*Extracted entries*.
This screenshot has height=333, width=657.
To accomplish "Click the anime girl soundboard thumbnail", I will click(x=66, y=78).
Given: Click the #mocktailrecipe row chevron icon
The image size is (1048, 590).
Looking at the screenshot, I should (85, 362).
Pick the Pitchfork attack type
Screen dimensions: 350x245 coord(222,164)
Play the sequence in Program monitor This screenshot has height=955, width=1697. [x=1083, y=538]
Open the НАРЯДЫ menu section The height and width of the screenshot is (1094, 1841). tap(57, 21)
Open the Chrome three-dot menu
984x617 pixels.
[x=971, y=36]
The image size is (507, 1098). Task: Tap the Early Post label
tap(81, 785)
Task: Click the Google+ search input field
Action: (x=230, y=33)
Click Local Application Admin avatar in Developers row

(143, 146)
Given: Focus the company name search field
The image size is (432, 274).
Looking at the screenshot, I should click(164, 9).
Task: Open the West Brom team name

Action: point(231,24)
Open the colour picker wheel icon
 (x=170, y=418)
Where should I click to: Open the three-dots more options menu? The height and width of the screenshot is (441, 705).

*Set task*.
Put the lines above into a Markdown table with the columns No. and Text. Begin at the first line and stop after the one that contains "[x=971, y=36]", numbering each row and skipping blank lines.

*Reply*.
| No. | Text |
|---|---|
| 1 | This screenshot has height=333, width=657. |
| 2 | To accomplish "Click the anime girl soundboard thumbnail", I will click(x=66, y=78). |
| 3 | Given: Click the #mocktailrecipe row chevron icon |
| 4 | The image size is (1048, 590). |
| 5 | Looking at the screenshot, I should (85, 362). |
| 6 | Pick the Pitchfork attack type |
| 7 | Screen dimensions: 350x245 coord(222,164) |
| 8 | Play the sequence in Program monitor This screenshot has height=955, width=1697. [x=1083, y=538] |
| 9 | Open the НАРЯДЫ menu section The height and width of the screenshot is (1094, 1841). tap(57, 21) |
| 10 | Open the Chrome three-dot menu |
| 11 | 984x617 pixels. |
| 12 | [x=971, y=36] |